How could we have done that? Just thrown him away? I needed him with me, near me.

“Come back! “ I shouted to the sea. “Come back, don’t leave me!”

Karen and Val looked around and were instantly by my side.

“It’s alright, love,” said Karen. “You let it out.”

“But you don’t understand, I wasn’t ready. I’m not ready yet, to say good-bye.”

Val put her arm around me. “You never will be. There’s never a good time for it.”

I was really crying now, and so were they. We all put our arms around each other, a sad triangle, coats flapping in the breeze. I rested my arm on Val’s waist, but my fist was closed. I kept the last remaining particles of Spider safe in my hand.

Safe.

FIVE YEARS LATER

I don’t hang around the places where kids go skiving off anymore. I guess you could say I’ve moved on. These days, you’ll find me in playgrounds, on the beach, down at the community center, or waiting outside school. It’s all part of the normal pattern of things, isn’t it? Kids like me turn into parents like me. And our kids will turn into teenagers, and then into parents themselves. And on and on.

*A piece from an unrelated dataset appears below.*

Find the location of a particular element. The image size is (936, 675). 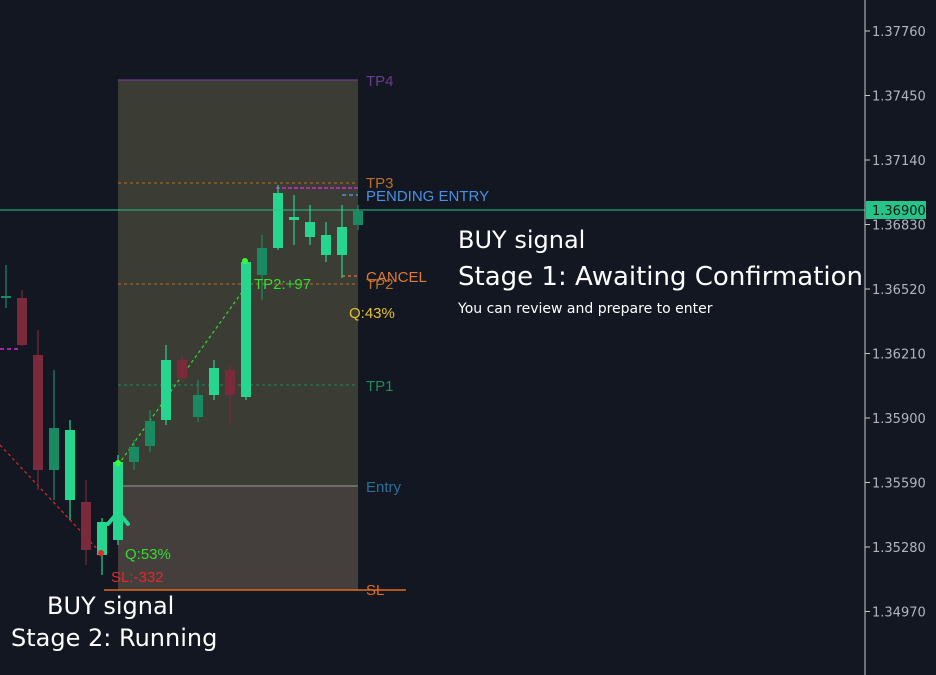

I’m not so different anymore. That whole time with Spider, it changed me, and not in just the obvious ways – growing up, falling in love, having sex, and that. It showed me what I was missing, what I hadn’t had for fifteen years: having real friends, someone to have a laugh with, learning to trust people, open up a bit. It changed my whole outlook on life – I’d been so hung up on the numbers that I’d let them paralyze me, I can see that now. The numbers had stopped me from living. But Spider, and all those other people – Britney, Karen, Anne, Val – they changed that for me, made me realize I was wasting what time I did have.

I wish I could tell you I’d done something great with my life – become a brain surgeon or a teacher or something – but you wouldn’t believe me, anyway, would you? I suppose, looking back, I’ve done two things so far. For a start, I stayed with Karen and looked after her after she had her stroke. I’d known she only had three years to go, so it shouldn’t have been a surprise, really.

I was trying to sort out getting my own place; in fact, I was over at the flat Social Services were offering me, when I got a phone call from the hospital. Karen had collapsed in the street. It was a massive stroke, left her partially paralyzed down one side. Her speech went, too – she still had all her marbles, just couldn’t get the words out without a struggle. It was just accepted that I’d look after her. She lost the twins – Social Services found them another home – broke her heart, that did. But everyone assumed that I’d stay with her and care for her.